広範囲で大雨 土砂災害や河川の増水に警戒

台風24号から変わった熱帯低気圧は、日本の南を北上しています。この熱帯低気圧は9日の朝には西日本太平洋側で前線上の低気圧に変わる見通しです。

前線は10日にかけて西日本から東日本にほとんど停滞する見込みで、熱帯低気圧や上空の気圧の谷の影響が加わることで活動が活発化します。

このため、まとまった雨の範囲は8日から10日にかけて西日本・東日本の日本海側や東北地方にまで広がり、広い範囲で大雨となる見込みです。

前線や低気圧の周辺では大気の状態が非常に不安定となり、雷を伴って非常に激しい雨が降る恐れがあります。

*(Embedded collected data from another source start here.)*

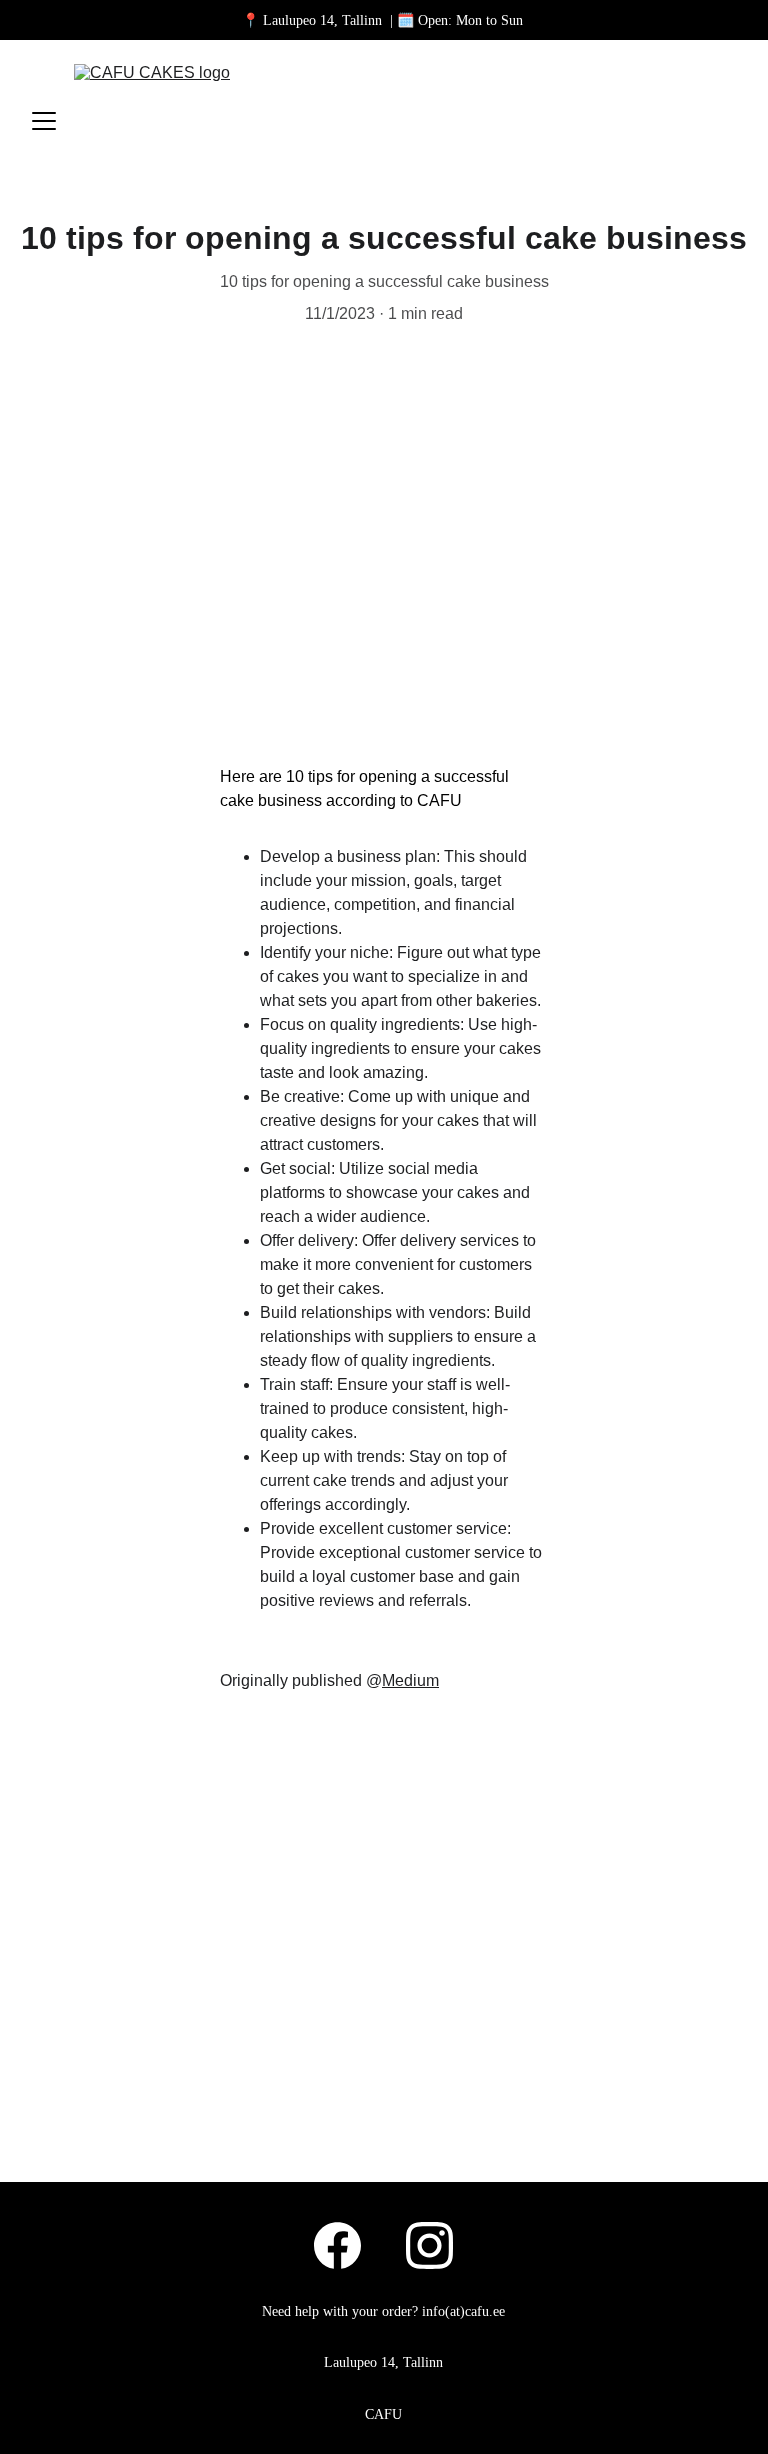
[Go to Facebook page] (347, 2245)
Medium (410, 1680)
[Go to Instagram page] (429, 2245)
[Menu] (44, 121)
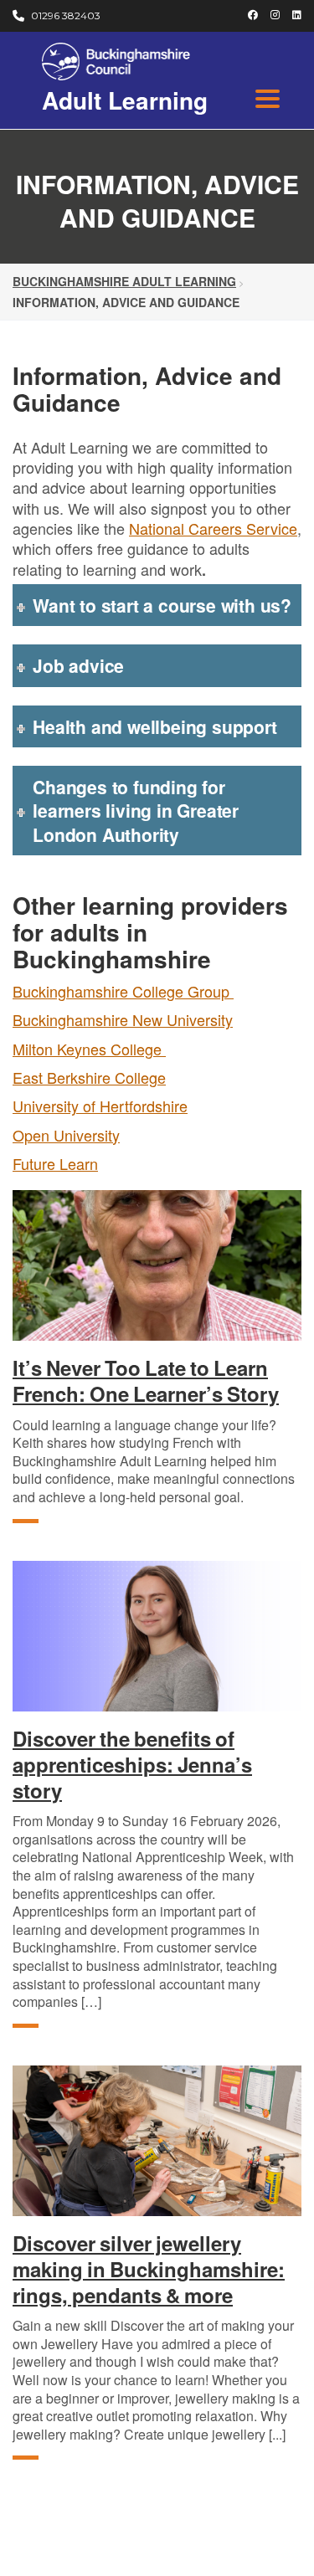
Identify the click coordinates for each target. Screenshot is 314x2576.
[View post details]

西日本から東北地方では10日にかけて、土砂災害、低い土地の浸水、河川の増水に注意・警戒してください。

8日午前6時からの24時間に予想される雨の量は、いずれも多い所で四国地方と東海地方で200ミリ、近畿地方で180ミリ、北陸地方と関東甲信地方で120ミリ、九州北部地方で100ミリとなっています。

落雷や竜巻などの激しい突風にも注意

南西諸島から東北地方にかけては、10日まで大気の不安定な状態が続くため、落雷や突風、ひょうに注意が必要です。局地的に竜巻などの激しい突風が発生する恐れもあります。

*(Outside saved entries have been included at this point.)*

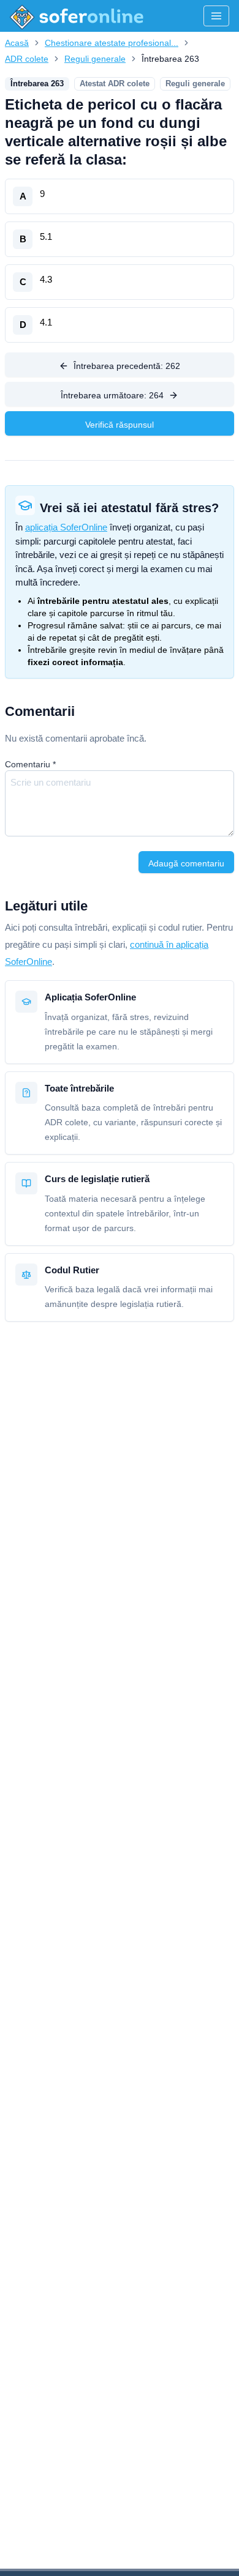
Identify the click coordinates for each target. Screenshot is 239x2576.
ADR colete (26, 59)
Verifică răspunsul (119, 425)
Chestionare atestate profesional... (111, 43)
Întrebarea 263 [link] (170, 59)
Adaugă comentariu (186, 863)
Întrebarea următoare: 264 (112, 395)
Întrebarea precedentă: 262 (127, 366)
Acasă (17, 43)
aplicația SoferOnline (66, 527)
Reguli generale (95, 59)
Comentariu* (30, 764)
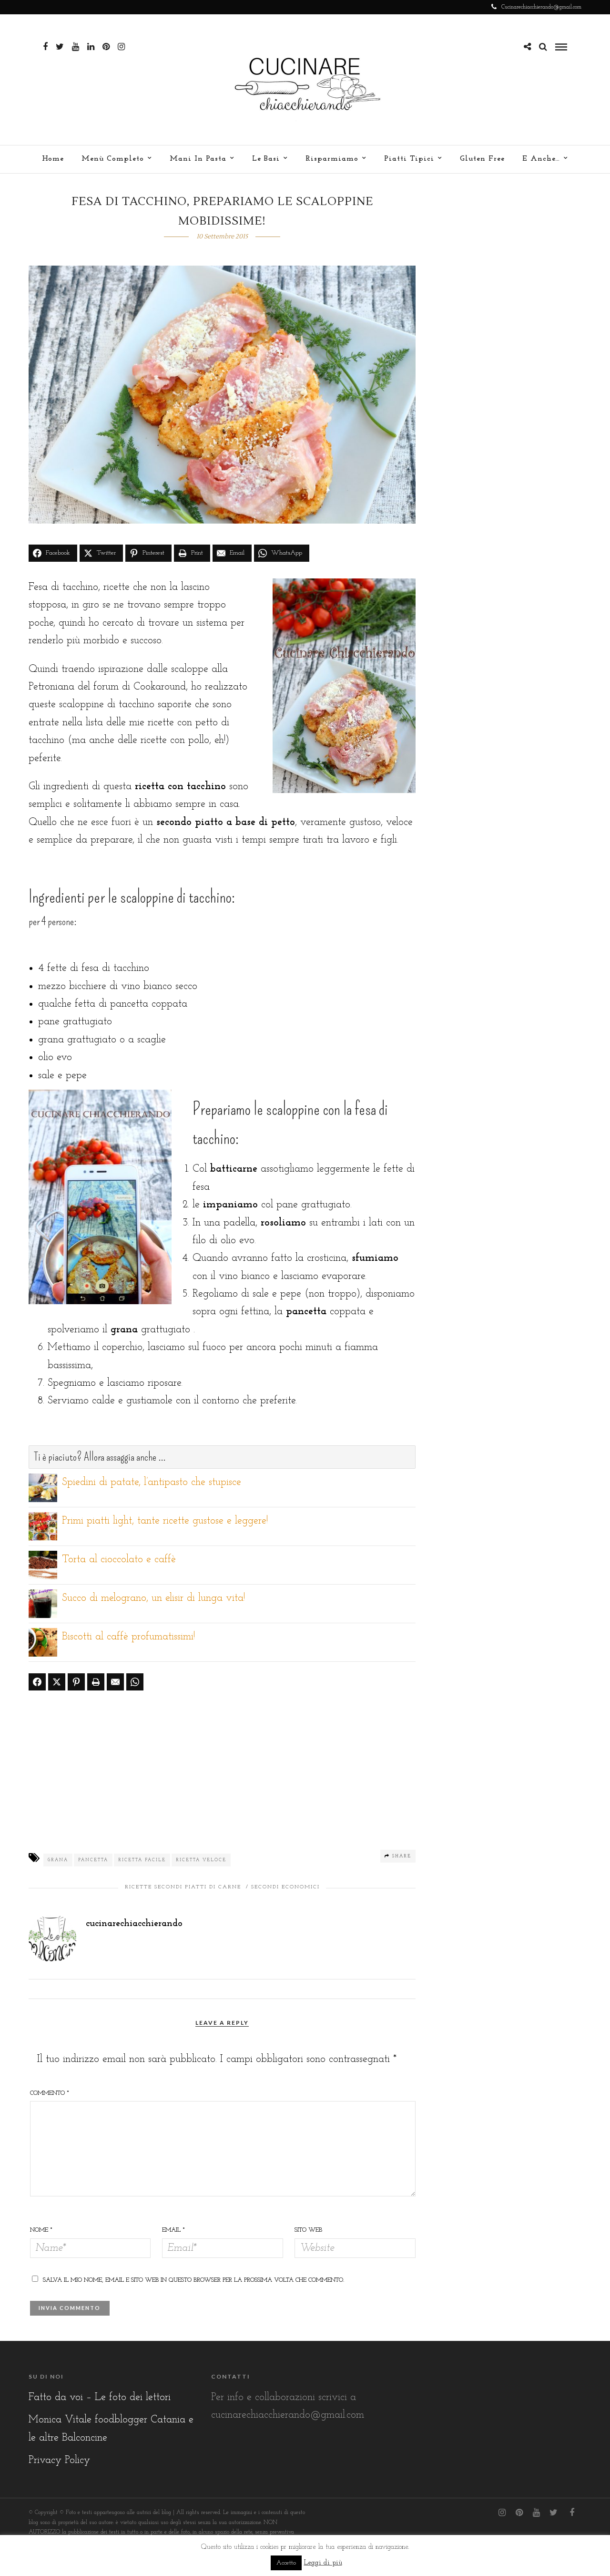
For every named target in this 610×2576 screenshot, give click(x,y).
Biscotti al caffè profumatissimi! (128, 1636)
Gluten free (482, 159)
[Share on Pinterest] (76, 1681)
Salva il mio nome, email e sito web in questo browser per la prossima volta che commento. (193, 2280)
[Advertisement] (222, 1768)
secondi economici (285, 1887)
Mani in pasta (198, 159)
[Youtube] (75, 46)
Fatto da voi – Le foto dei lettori (100, 2397)
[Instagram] (121, 46)
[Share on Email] (115, 1681)
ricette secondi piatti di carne (183, 1887)
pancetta (93, 1860)
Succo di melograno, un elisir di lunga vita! (153, 1598)
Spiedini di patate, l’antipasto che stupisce (151, 1482)
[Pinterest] (106, 46)
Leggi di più (323, 2562)
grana (58, 1860)
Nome (41, 2230)
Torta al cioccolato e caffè (119, 1559)
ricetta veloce (201, 1860)
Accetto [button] (286, 2563)
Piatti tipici (409, 159)
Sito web (308, 2230)
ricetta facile (142, 1860)
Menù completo (112, 159)
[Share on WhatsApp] (134, 1681)
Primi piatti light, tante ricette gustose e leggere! (165, 1520)
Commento (49, 2093)
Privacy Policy (59, 2460)
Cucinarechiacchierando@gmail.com (541, 7)
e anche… (541, 159)
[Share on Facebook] (37, 1681)
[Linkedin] (90, 46)
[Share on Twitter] (56, 1681)
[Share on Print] (95, 1681)
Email (173, 2230)
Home (53, 159)
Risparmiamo (331, 159)
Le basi (266, 159)
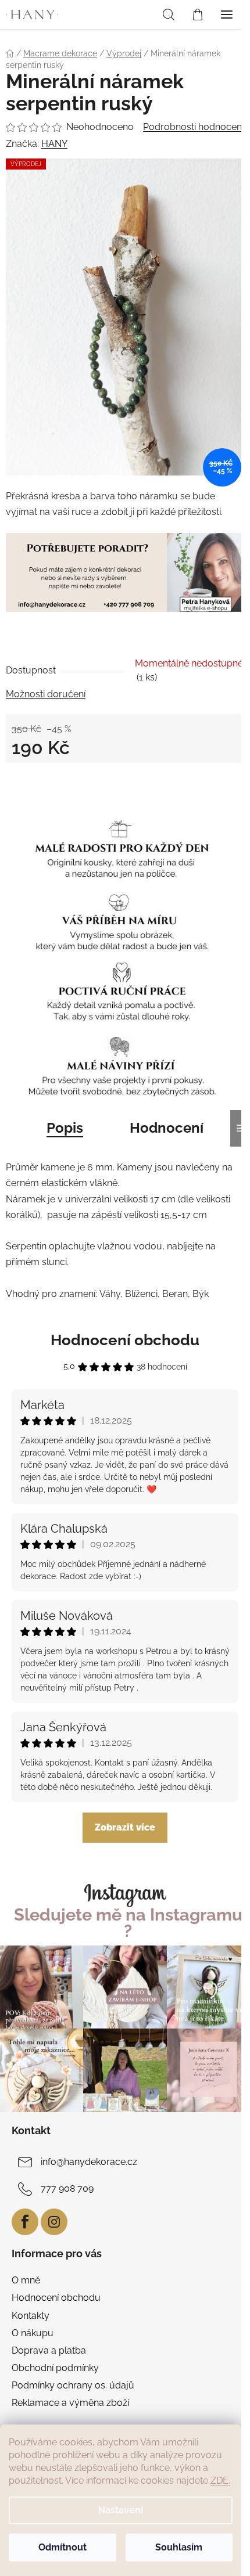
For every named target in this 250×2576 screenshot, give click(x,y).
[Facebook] (25, 2221)
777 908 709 (67, 2188)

南西諸島では、10日にかけても所々で発生する対流雲の影響で、落雷や突風、急な強い雨に注意が必要ですが、10日からは次第に安定した晴天が広がる見込みです。

強風やうねりを伴う高波

熱帯低気圧や前線帯の影響で気圧の傾きが大きくなる所があるため、全国的には9日にかけて、西日本と東日本では10日にかけて、強風やうねりを伴う高波に注意が必要です。

明日9日にかけて予想される波の高さは、北海道地方、関東地方、伊豆諸島、近畿地方、中国地方、四国地方、九州北部地方で4メートル、東北地方、北陸地方、東海地方、九州南部、沖縄地方で3メートルとなっています。

気象庁は、今後の警報・注意報や気象情報に留意し、危険な場所には近づかないよう呼びかけています。